Benim Cumhuriyet’im!

Benim Cumhuriyet’im!

16.06.2023 03:00
Güncellenme:
Takip Et:

Aşağıdaki yazı gazetemizin 99’uncu yıldönümü için hazırlanan ekte 7 Mayıs 2023 tarihinde yayımlanmıştır.

***

ATATÜRK’ÜN ÜÇ CUMHURİYETİ

Atatürk sadece “Türkiye Cumhuriyeti”ni değil, “Cumhuriyet Halk Partisi”ni de kurmuş, “Cumhuriyet Gazetesi”ni de Yunus Nadi’ye kurdurmuş ve adını bizzat koymuştur.

Bu üç Cumhuriyet, bir Din-Tarım Devletinin, kullardan oluşan bir toplumun, 15 yıl gibi kısa bir sürede, insanlık tarihinde yüzyıllarca sürmüş olan Endüstri Devrimi aşamasına sıçratılmasında işlevsel olmuştur.

Temelleri Anadolu’daki ve Rumeli’deki “Müdafaai Hukuk Cemiyetlerinin” birleştirildiği Sivas Kongresi’nde atılan Cumhuriyet Halk Partisi (Fırkası), düşman işgaline karşı direnişin millet/halk iradesine dayandırıldığının ilanı ve bu sürecin topluma benimsetilmesi için kurulmuştur.

Mustafa Kemal Atatürk, bir yandan İstiklal Savaşı’nı yönetirken öte yandan, topladığı Kongreler ve Meclis aracılığı ile Cumhuriyet Rejimi’ni kurmanın hazırlıklarını yapıyordu.

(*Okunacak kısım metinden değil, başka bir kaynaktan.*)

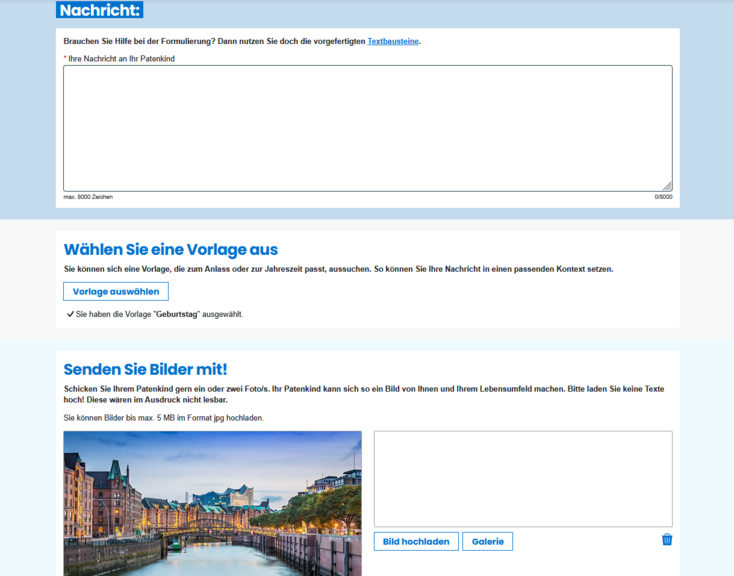Click the checkmark beside the Geburtstag confirmation
Screen dimensions: 734x576
tap(70, 314)
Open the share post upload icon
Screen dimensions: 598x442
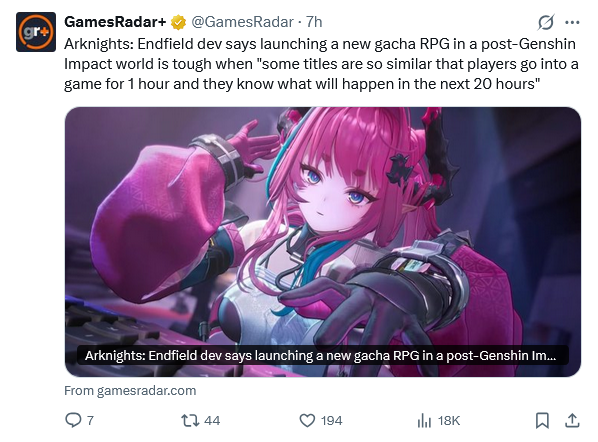(572, 420)
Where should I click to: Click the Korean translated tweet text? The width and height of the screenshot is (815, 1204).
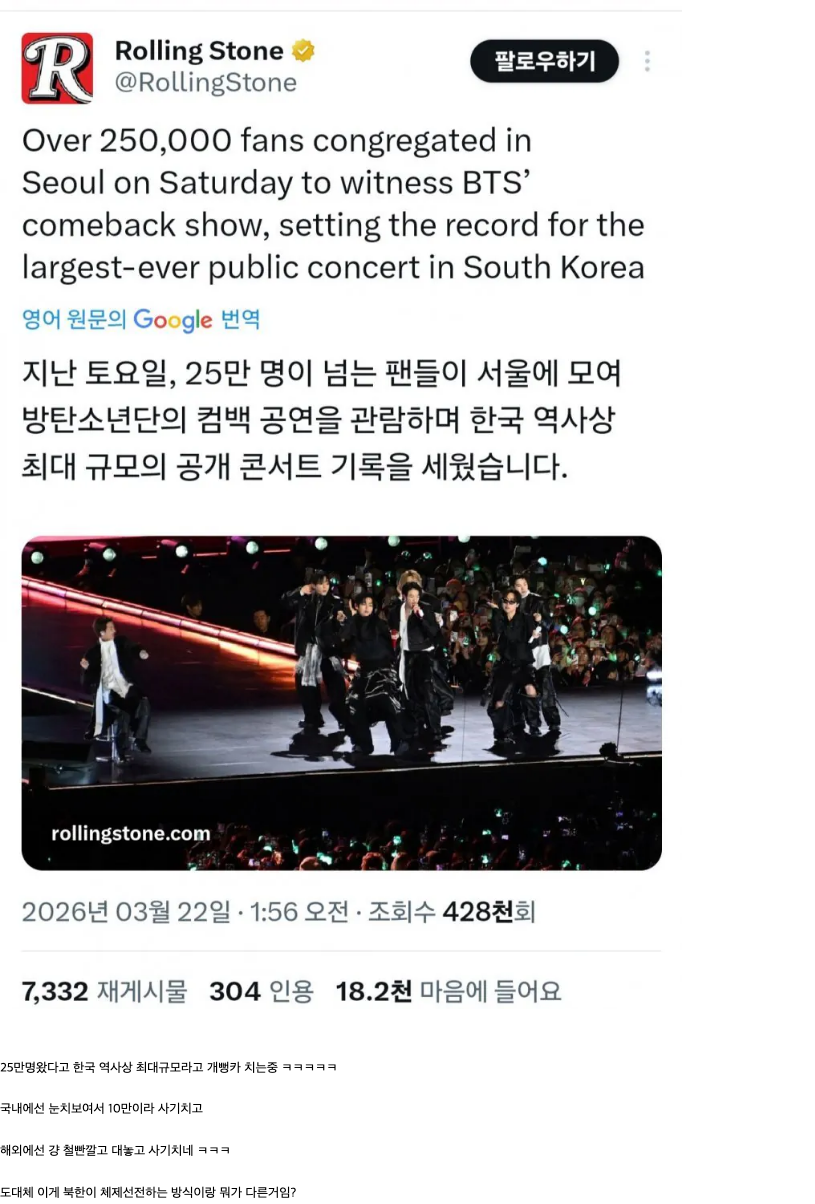pyautogui.click(x=322, y=421)
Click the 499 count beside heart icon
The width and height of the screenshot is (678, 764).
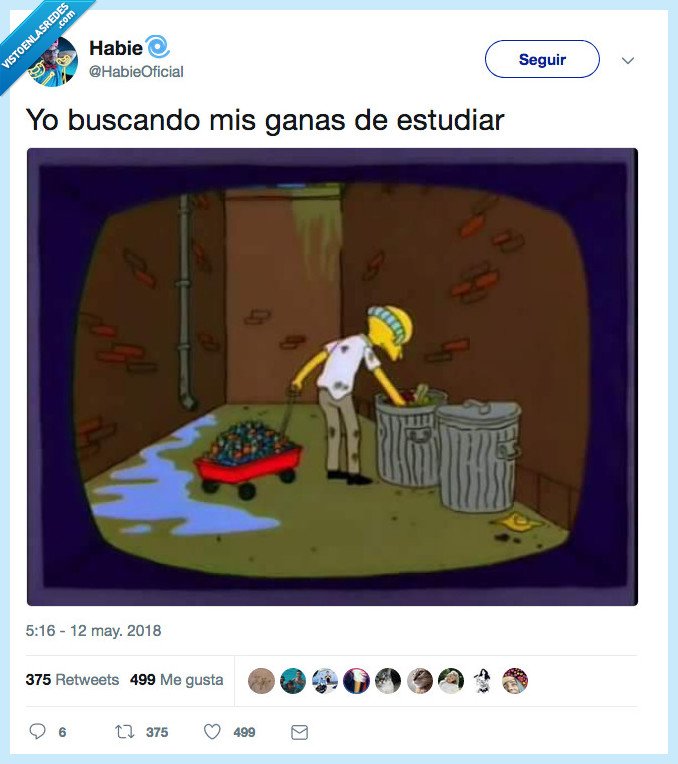[x=244, y=732]
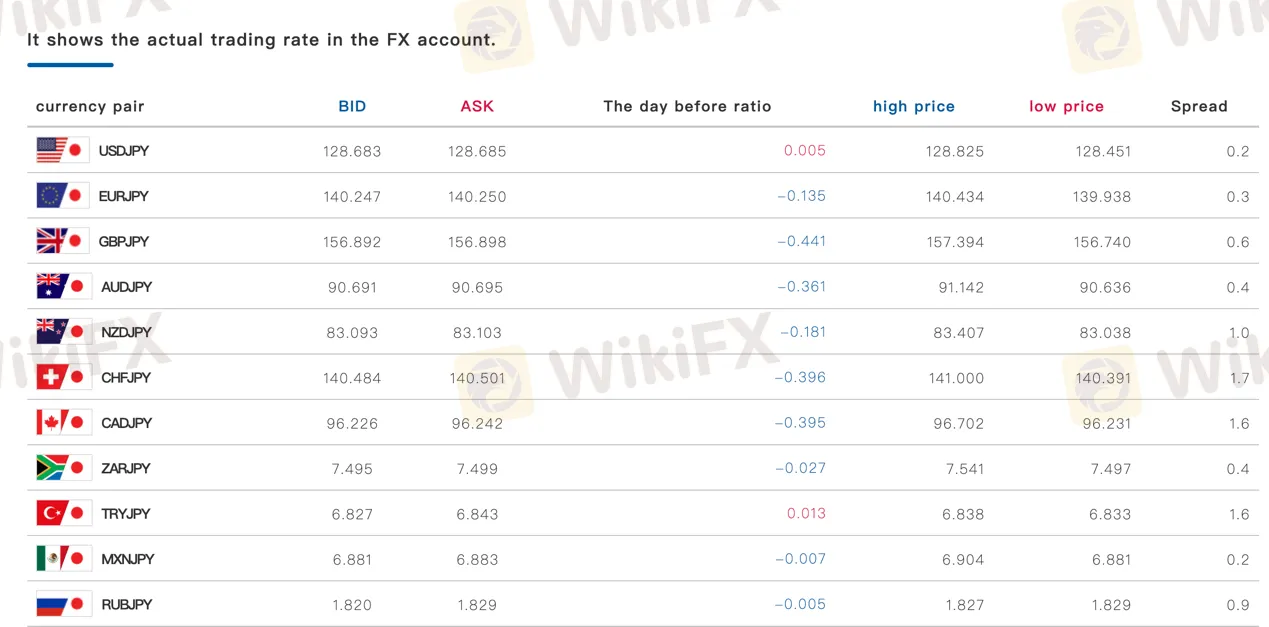Select the TRYJPY Turkish flag icon
The height and width of the screenshot is (627, 1269).
[63, 513]
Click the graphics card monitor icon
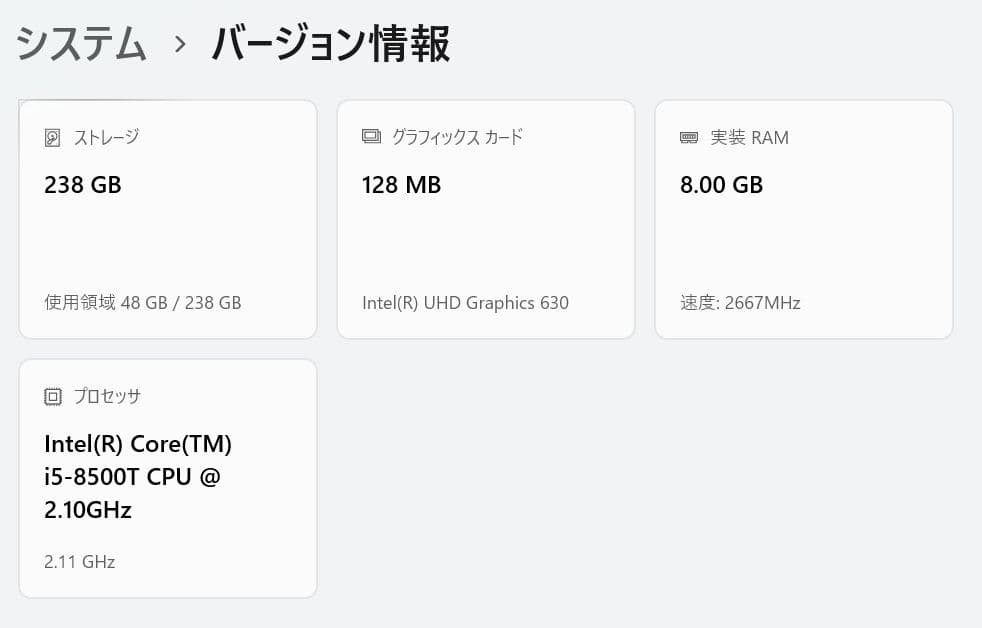Viewport: 982px width, 628px height. [x=371, y=137]
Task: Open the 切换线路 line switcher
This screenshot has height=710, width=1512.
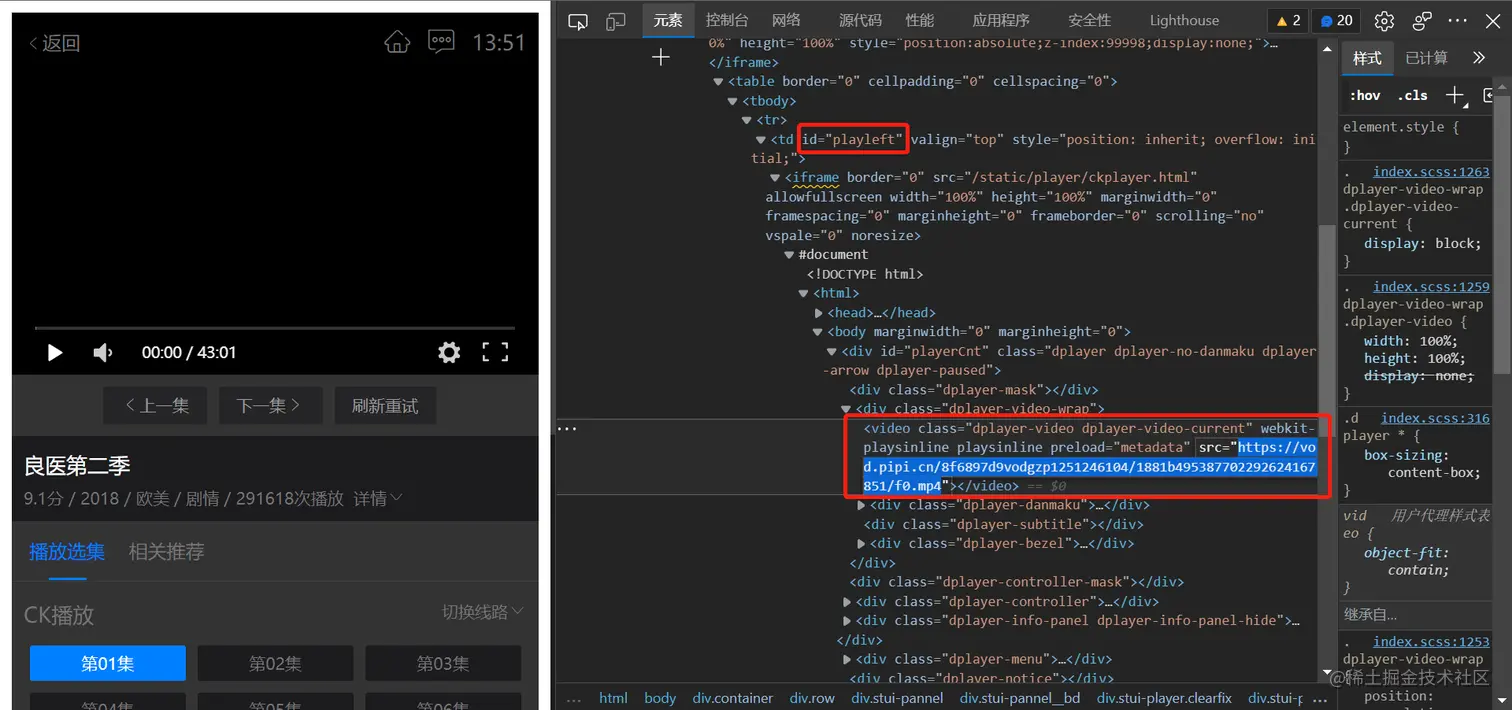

Cumhuriyet Halk Partisi “Halk Fırkası” adıyla, Cumhuriyet Rejimi ilkelerini halka/millete anlatmak ve benimsetmek üzere resmen 9 Eylül 1923 tarihinde kurulmuştu.

Nitekim Cumhuriyetin kuruluşu 29 Ekim 1923 tarihinde, Halk Fırkası’nın öncülüğünde gerçekleştirilmişti.

Sıra artık Cumhuriyet Rejimi’nin millete/halka da benimsetilmesine, insanların Padişah’ın kulluğundan, Cumhuriyetin vatandaşlığına terfi ettirilmesine gelmişti.

Zor bir işti bu.

Çünkü “Çağdaş Bir Devletin” ne ekonomik ne siyasal hatta ne de kültürel temelleri vardı.

Osmanlı kalıntısı olan bir toplumda, henüz ulaşılmamış olan Endüstri Devrimi’nin ürünü Cumhuriyet Rejimi’ni kurmak ve halka/millete benimsetmek; insanlık tarihine yepyeni bir sayfanın eklenmesini gerektiriyordu...

Çünkü kültürel, ideolojik ve siyasal olarak “millet” kavramı bile toplumda henüz yeterli bir düzeyde benimsenmemişti.

Henüz endüstrileşememiş bir toplumda Cumhuriyeti, Cumhuriyetçiliği anlatmak için Halk Fırkası kurulmuştu ama, bir de yayın organı gerekiyordu.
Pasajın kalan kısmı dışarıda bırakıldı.